- [TASK TO COMPLETE]: The answer must be every line below that contains the string "filter".

- [SUPPLIED DATA]:

****************************************

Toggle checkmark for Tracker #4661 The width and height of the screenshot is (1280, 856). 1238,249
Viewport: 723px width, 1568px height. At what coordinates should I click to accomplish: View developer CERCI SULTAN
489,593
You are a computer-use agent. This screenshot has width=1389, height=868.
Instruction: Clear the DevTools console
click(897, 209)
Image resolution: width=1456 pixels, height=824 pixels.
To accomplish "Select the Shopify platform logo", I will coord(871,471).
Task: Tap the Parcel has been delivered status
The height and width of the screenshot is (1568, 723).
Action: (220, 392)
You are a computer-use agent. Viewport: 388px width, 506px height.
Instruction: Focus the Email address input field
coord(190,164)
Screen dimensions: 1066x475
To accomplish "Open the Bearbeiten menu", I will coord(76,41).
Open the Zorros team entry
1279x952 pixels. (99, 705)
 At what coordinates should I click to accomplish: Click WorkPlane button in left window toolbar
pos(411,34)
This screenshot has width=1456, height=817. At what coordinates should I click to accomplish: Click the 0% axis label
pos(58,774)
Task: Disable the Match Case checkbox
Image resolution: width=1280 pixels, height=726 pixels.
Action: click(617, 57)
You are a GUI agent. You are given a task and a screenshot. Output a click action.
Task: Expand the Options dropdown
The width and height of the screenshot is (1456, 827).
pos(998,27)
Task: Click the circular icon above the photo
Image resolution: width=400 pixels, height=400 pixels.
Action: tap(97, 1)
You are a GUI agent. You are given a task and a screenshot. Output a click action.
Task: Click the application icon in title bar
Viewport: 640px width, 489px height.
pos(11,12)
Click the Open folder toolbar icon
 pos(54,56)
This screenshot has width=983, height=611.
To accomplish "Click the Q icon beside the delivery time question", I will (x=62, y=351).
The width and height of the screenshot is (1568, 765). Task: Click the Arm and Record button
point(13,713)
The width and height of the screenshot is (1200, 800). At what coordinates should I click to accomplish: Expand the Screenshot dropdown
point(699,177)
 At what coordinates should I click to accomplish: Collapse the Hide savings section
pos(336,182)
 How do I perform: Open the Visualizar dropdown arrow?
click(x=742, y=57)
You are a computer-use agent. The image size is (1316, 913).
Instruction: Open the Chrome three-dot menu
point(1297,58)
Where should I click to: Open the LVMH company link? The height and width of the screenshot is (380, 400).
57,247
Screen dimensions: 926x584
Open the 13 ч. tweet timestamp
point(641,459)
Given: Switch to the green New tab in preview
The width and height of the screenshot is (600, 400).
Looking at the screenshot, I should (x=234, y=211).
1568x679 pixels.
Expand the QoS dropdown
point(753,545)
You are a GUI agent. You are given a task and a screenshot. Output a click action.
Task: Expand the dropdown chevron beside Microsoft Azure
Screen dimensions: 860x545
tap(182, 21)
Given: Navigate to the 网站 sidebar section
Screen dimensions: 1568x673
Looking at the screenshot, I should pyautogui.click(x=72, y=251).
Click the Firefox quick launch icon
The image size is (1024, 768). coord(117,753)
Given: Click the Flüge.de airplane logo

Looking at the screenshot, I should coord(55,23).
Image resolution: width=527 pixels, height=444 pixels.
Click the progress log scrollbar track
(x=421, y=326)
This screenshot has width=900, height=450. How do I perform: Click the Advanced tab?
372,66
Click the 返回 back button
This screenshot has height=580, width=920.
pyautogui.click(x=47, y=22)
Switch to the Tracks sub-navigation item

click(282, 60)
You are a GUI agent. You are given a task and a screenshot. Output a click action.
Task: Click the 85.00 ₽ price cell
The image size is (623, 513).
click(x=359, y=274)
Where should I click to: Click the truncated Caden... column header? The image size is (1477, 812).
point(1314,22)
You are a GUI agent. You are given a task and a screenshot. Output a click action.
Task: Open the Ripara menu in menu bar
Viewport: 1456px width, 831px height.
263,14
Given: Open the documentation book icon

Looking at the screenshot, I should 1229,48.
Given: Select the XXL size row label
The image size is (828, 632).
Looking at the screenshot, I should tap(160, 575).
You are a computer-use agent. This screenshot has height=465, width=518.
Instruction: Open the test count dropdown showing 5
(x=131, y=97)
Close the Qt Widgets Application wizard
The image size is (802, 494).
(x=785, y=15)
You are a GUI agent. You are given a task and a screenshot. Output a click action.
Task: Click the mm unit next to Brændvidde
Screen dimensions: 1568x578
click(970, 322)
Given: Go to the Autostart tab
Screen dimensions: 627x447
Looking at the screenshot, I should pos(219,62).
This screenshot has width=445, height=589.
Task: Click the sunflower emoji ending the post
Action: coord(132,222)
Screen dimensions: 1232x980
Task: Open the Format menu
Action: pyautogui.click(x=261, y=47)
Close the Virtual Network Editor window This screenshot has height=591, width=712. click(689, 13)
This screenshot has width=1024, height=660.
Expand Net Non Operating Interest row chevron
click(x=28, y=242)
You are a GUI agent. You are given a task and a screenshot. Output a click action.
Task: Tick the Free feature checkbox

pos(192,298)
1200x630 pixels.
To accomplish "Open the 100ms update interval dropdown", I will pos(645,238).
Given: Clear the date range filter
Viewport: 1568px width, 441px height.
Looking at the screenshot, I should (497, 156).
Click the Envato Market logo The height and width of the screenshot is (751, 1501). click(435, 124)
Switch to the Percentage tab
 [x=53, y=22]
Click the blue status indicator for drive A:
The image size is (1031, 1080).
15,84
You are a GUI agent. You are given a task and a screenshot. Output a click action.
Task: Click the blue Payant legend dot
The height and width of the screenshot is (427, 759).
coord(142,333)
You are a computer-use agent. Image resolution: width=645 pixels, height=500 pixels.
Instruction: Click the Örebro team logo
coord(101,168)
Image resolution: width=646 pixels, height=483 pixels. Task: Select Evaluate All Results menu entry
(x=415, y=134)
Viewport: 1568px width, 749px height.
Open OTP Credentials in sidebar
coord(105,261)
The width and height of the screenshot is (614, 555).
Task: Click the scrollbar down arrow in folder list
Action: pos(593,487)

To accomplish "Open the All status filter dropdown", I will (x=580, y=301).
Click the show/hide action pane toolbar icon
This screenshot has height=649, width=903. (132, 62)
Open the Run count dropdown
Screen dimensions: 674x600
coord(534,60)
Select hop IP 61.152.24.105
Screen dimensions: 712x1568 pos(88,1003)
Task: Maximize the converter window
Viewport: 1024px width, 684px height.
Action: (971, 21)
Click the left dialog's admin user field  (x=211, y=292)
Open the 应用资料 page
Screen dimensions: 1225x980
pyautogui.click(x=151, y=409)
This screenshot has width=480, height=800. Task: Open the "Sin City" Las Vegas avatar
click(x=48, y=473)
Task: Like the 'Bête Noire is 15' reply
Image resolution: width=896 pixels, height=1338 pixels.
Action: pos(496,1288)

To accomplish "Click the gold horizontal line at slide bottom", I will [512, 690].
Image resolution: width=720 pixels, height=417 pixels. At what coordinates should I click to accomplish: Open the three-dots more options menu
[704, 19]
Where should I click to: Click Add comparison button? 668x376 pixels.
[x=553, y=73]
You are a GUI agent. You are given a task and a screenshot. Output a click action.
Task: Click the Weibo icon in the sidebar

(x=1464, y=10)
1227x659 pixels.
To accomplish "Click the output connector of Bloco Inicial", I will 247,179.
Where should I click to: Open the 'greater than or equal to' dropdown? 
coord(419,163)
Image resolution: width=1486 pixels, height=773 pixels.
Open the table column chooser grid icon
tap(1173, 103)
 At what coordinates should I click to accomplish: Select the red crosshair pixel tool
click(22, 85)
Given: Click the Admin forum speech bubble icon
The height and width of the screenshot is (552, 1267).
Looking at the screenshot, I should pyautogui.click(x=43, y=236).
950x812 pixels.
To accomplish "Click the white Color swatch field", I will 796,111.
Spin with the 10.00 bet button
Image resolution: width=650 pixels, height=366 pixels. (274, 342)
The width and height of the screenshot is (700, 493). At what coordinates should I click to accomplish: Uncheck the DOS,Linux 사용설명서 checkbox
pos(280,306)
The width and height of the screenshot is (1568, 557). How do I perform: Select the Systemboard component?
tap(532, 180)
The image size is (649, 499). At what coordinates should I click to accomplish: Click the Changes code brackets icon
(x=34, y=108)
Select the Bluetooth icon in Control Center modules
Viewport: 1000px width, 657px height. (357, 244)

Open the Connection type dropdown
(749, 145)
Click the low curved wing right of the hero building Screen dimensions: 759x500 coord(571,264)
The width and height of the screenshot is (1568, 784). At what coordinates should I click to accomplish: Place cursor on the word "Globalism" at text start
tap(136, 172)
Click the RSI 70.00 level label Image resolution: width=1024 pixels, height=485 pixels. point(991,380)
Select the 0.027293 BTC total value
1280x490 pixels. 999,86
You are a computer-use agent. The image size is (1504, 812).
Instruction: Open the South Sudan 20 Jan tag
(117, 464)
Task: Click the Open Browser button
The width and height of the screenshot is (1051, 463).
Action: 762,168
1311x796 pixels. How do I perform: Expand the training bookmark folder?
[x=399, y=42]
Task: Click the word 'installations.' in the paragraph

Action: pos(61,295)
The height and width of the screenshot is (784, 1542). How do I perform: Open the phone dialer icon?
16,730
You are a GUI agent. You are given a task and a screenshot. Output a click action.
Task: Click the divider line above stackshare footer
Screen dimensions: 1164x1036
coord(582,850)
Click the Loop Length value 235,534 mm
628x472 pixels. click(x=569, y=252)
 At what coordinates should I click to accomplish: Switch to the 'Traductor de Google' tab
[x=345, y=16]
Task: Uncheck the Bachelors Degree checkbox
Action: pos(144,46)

****************************************

- [SOLUTION FOR THIS PROBLEM]:
Given: Clear the date range filter
To accomplish "Open the All status filter dropdown", I will (x=580, y=301).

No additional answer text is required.